**What you have to do**
Nothing should be left out. Give all the data again exactly as written.

**Records provided**
══════
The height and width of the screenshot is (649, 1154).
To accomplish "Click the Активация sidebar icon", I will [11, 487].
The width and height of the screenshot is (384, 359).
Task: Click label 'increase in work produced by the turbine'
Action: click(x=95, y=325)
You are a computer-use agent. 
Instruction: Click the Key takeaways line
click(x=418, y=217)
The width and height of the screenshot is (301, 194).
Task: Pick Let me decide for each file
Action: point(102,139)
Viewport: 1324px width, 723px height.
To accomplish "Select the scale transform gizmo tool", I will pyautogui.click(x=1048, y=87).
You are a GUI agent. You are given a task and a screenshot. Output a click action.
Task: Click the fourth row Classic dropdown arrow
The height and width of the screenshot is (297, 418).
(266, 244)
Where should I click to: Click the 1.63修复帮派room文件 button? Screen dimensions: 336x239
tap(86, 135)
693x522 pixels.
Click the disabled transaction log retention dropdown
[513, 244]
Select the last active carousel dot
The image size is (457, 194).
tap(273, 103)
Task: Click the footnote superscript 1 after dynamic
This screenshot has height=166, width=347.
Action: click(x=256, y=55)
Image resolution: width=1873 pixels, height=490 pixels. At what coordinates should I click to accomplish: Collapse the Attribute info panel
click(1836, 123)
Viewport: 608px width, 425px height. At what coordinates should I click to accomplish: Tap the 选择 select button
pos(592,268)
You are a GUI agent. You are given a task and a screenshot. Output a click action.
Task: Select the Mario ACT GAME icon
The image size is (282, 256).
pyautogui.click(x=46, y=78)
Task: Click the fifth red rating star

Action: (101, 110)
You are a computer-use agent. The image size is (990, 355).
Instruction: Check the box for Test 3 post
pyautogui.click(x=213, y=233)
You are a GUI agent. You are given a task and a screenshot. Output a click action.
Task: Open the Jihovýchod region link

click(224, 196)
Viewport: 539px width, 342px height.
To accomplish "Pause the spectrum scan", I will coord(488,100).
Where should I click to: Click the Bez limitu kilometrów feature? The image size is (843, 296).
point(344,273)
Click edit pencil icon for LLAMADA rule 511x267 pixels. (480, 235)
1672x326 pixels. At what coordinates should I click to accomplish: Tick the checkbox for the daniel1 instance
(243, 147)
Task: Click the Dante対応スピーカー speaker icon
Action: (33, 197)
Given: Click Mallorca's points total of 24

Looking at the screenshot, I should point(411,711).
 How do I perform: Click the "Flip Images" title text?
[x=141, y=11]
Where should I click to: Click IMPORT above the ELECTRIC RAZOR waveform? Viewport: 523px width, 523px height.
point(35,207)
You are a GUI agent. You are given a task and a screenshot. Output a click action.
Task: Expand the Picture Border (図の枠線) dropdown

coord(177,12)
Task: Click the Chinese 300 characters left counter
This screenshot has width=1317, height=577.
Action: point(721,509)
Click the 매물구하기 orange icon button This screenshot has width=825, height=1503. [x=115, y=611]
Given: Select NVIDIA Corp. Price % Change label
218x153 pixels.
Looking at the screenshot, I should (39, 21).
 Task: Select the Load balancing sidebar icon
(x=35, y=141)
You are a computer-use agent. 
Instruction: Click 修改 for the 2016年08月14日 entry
══════
**Answer space**
The height and width of the screenshot is (649, 1154).
To accomplish "Click the Активация sidebar icon", I will [11, 487].
The width and height of the screenshot is (384, 359).
Task: Click label 'increase in work produced by the turbine'
Action: click(x=95, y=325)
You are a computer-use agent. 
Instruction: Click the Key takeaways line
click(x=418, y=217)
The width and height of the screenshot is (301, 194).
Task: Pick Let me decide for each file
Action: point(102,139)
Viewport: 1324px width, 723px height.
To accomplish "Select the scale transform gizmo tool", I will pyautogui.click(x=1048, y=87).
You are a GUI agent. You are given a task and a screenshot. Output a click action.
Task: Click the fourth row Classic dropdown arrow
The height and width of the screenshot is (297, 418).
(266, 244)
Where should I click to: Click the 1.63修复帮派room文件 button? Screen dimensions: 336x239
tap(86, 135)
693x522 pixels.
Click the disabled transaction log retention dropdown
[513, 244]
Select the last active carousel dot
The image size is (457, 194).
tap(273, 103)
Task: Click the footnote superscript 1 after dynamic
This screenshot has height=166, width=347.
Action: click(x=256, y=55)
Image resolution: width=1873 pixels, height=490 pixels. At what coordinates should I click to accomplish: Collapse the Attribute info panel
click(1836, 123)
Viewport: 608px width, 425px height. At what coordinates should I click to accomplish: Tap the 选择 select button
pos(592,268)
You are a GUI agent. You are given a task and a screenshot. Output a click action.
Task: Select the Mario ACT GAME icon
The image size is (282, 256).
pyautogui.click(x=46, y=78)
Task: Click the fifth red rating star

Action: (101, 110)
You are a computer-use agent. The image size is (990, 355).
Instruction: Check the box for Test 3 post
pyautogui.click(x=213, y=233)
You are a GUI agent. You are given a task and a screenshot. Output a click action.
Task: Open the Jihovýchod region link

click(224, 196)
Viewport: 539px width, 342px height.
To accomplish "Pause the spectrum scan", I will coord(488,100).
Where should I click to: Click the Bez limitu kilometrów feature? The image size is (843, 296).
point(344,273)
Click edit pencil icon for LLAMADA rule 511x267 pixels. (480, 235)
1672x326 pixels. At what coordinates should I click to accomplish: Tick the checkbox for the daniel1 instance
(243, 147)
Task: Click the Dante対応スピーカー speaker icon
Action: (33, 197)
Given: Click Mallorca's points total of 24

Looking at the screenshot, I should point(411,711).
 How do I perform: Click the "Flip Images" title text?
[x=141, y=11]
Where should I click to: Click IMPORT above the ELECTRIC RAZOR waveform? Viewport: 523px width, 523px height.
point(35,207)
You are a GUI agent. You are given a task and a screenshot. Output a click action.
Task: Expand the Picture Border (図の枠線) dropdown

coord(177,12)
Task: Click the Chinese 300 characters left counter
This screenshot has width=1317, height=577.
Action: point(721,509)
Click the 매물구하기 orange icon button This screenshot has width=825, height=1503. [x=115, y=611]
Given: Select NVIDIA Corp. Price % Change label
218x153 pixels.
Looking at the screenshot, I should (39, 21).
 Task: Select the Load balancing sidebar icon
(x=35, y=141)
You are a computer-use agent. 
Instruction: Click 修改 for the 2016年08月14日 entry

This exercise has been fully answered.